Keep the text of the data exactly as it is and omit each picture from the copy.

EXERCISE DATA:
┄┄┄┄┄┄┄┄┄┄

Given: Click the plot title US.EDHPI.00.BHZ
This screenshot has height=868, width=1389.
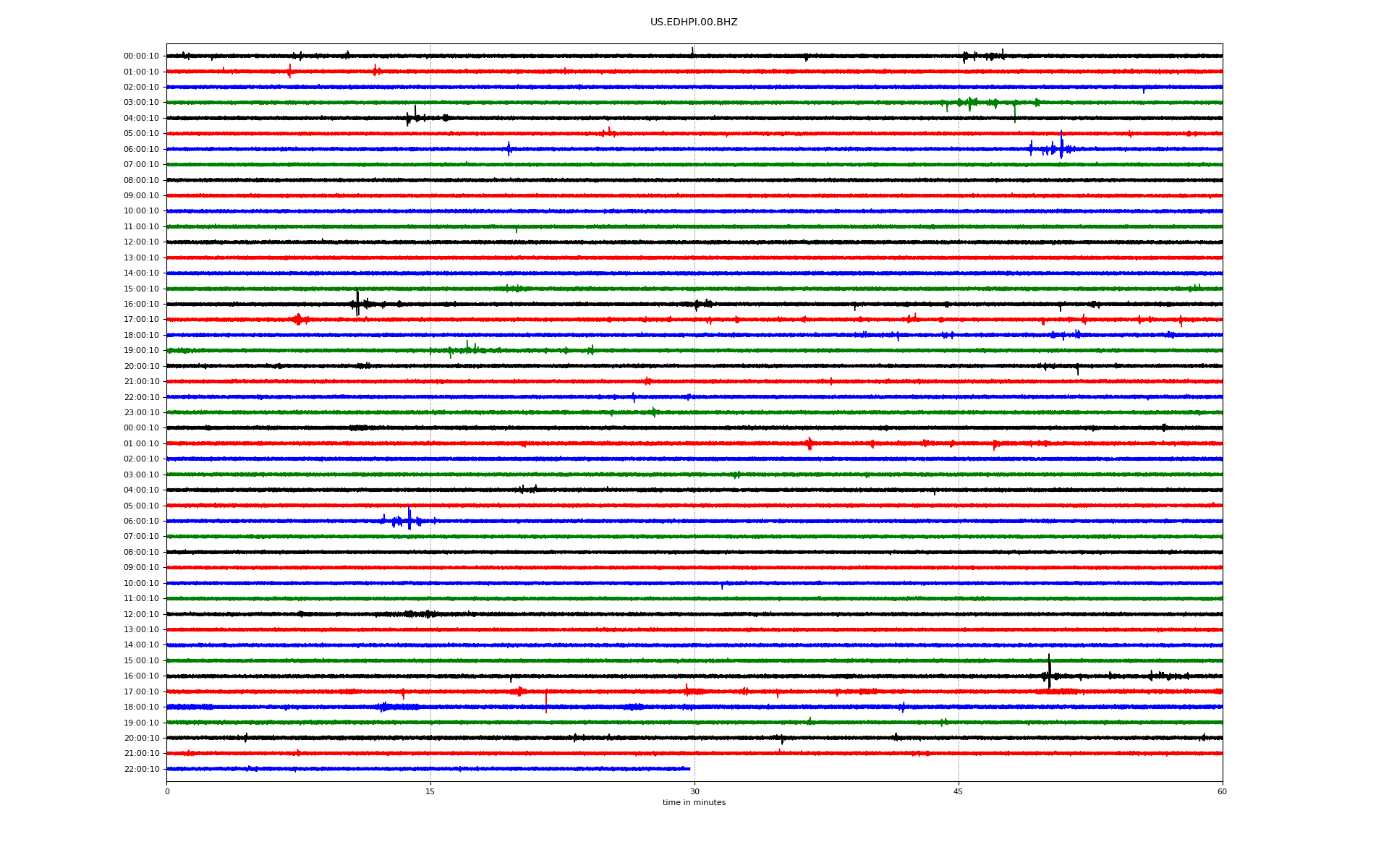Looking at the screenshot, I should (x=693, y=22).
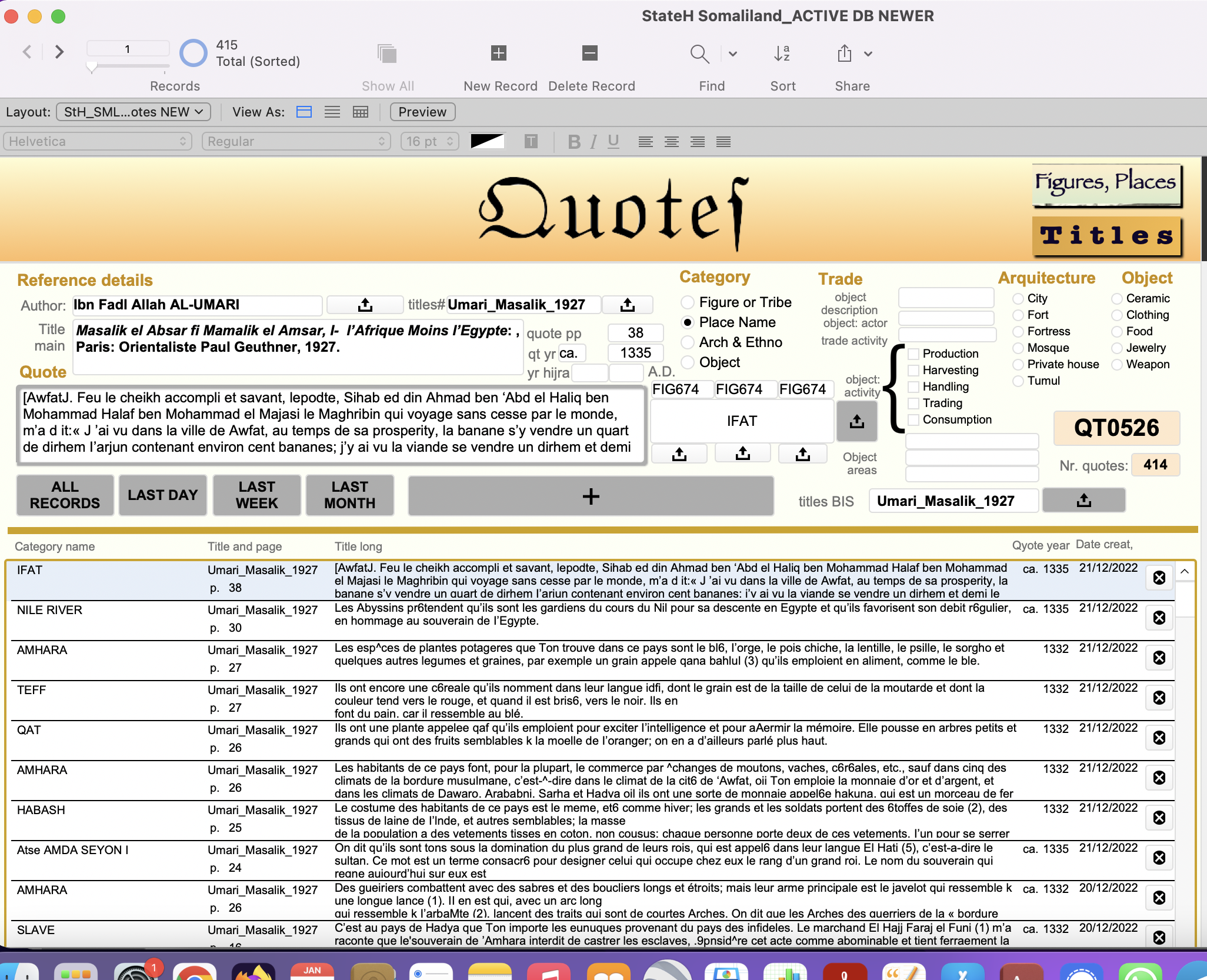Select the Mosque architecture option
The height and width of the screenshot is (980, 1207).
point(1018,348)

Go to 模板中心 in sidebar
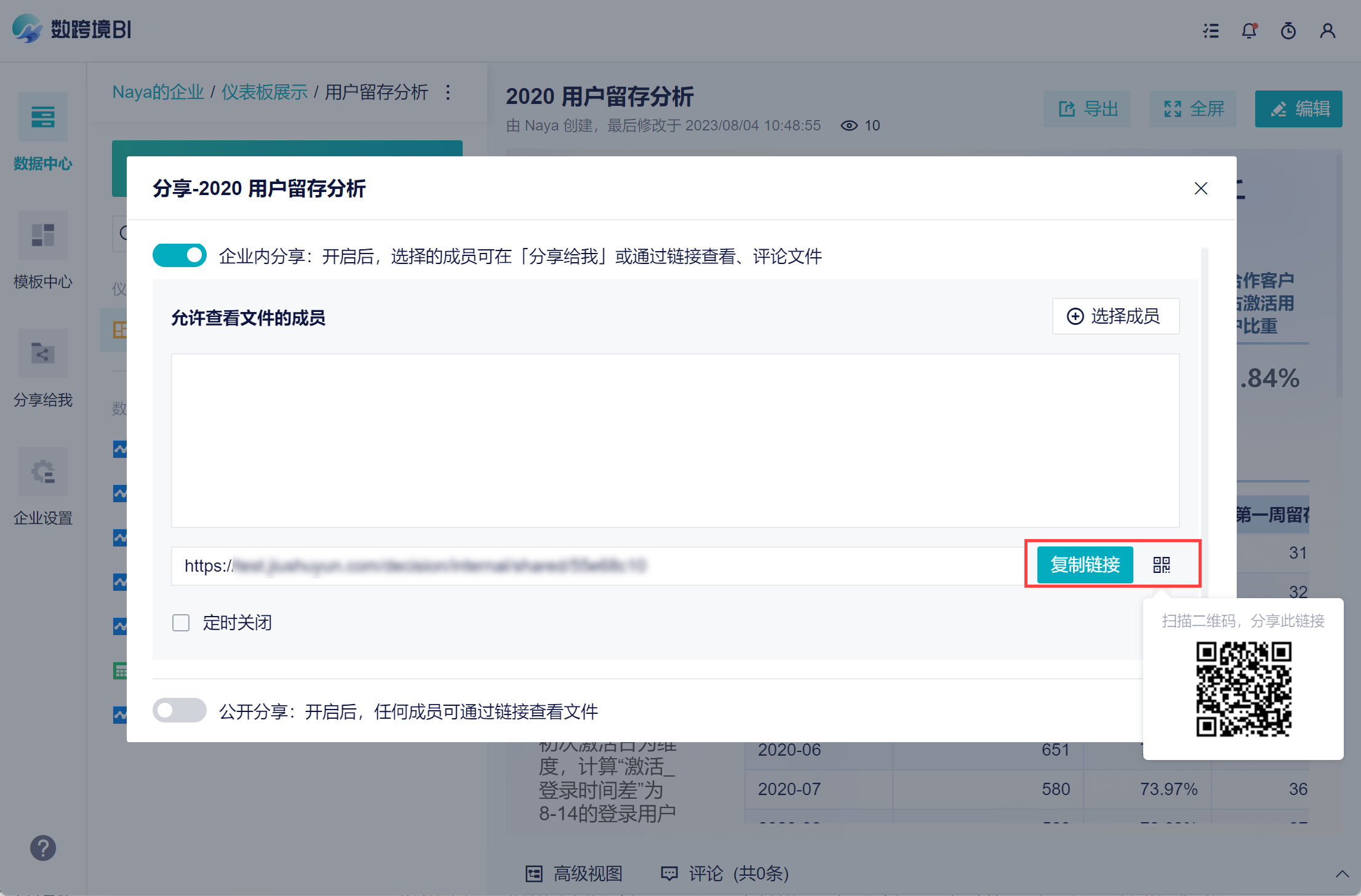click(42, 236)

┄┄┄┄┄┄┄┄┄┄

OUTPUT:
Given: Click the plot title US.EDHPI.00.BHZ
This screenshot has height=868, width=1389.
Looking at the screenshot, I should (x=693, y=22).
Select the Mosque architecture option
The height and width of the screenshot is (980, 1207).
point(1018,348)

Go to 模板中心 in sidebar
click(42, 236)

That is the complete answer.